- _WORK TO BE COMPLETED_
Show each line of the material below that includes the word "Página".

- _Data on element and text locations_
####

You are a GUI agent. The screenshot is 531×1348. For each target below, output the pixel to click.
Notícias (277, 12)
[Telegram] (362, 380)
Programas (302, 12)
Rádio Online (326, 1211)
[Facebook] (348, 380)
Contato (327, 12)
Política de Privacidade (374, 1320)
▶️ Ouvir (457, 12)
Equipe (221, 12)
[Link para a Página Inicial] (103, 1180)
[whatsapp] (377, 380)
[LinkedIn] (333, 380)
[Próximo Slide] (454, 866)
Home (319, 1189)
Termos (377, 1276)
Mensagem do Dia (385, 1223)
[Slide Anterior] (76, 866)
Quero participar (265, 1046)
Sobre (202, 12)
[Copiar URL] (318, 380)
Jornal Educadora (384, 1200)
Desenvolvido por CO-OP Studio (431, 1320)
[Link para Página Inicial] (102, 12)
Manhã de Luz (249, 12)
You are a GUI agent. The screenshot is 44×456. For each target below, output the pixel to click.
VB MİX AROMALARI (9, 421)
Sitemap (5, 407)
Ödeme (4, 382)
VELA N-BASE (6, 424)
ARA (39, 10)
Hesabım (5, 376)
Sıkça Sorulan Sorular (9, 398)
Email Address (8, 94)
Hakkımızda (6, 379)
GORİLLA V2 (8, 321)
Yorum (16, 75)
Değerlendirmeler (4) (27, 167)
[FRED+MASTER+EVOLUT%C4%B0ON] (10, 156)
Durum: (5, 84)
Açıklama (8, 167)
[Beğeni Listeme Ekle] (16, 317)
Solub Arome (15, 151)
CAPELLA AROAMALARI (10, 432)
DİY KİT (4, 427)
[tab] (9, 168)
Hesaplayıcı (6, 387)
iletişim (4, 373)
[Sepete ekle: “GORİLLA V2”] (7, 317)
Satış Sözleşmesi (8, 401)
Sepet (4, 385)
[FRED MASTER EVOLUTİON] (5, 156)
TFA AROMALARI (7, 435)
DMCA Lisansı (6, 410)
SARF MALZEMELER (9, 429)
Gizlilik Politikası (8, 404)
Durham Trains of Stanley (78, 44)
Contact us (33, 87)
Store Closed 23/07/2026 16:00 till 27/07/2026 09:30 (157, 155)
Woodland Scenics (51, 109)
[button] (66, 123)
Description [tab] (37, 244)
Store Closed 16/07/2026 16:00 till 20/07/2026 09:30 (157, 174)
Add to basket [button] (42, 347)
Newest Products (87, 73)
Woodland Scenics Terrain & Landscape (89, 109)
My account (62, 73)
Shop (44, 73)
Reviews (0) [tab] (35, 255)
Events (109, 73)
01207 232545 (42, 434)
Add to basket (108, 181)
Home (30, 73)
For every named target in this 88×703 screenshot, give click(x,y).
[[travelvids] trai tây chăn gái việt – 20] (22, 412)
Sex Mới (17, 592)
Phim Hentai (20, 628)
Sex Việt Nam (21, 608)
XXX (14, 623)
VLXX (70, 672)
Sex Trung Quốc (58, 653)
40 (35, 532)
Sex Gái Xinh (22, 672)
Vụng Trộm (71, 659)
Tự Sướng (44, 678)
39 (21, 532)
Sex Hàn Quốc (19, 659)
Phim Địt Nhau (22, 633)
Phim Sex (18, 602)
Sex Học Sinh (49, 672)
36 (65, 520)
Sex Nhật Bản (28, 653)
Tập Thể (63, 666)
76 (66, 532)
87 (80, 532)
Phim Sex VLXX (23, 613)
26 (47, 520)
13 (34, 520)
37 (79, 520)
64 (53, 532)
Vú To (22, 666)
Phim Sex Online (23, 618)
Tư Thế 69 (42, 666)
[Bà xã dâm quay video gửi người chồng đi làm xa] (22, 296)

####

- _RESULT_
[Link para a Página Inicial] (103, 1180)
[Link para Página Inicial] (102, 12)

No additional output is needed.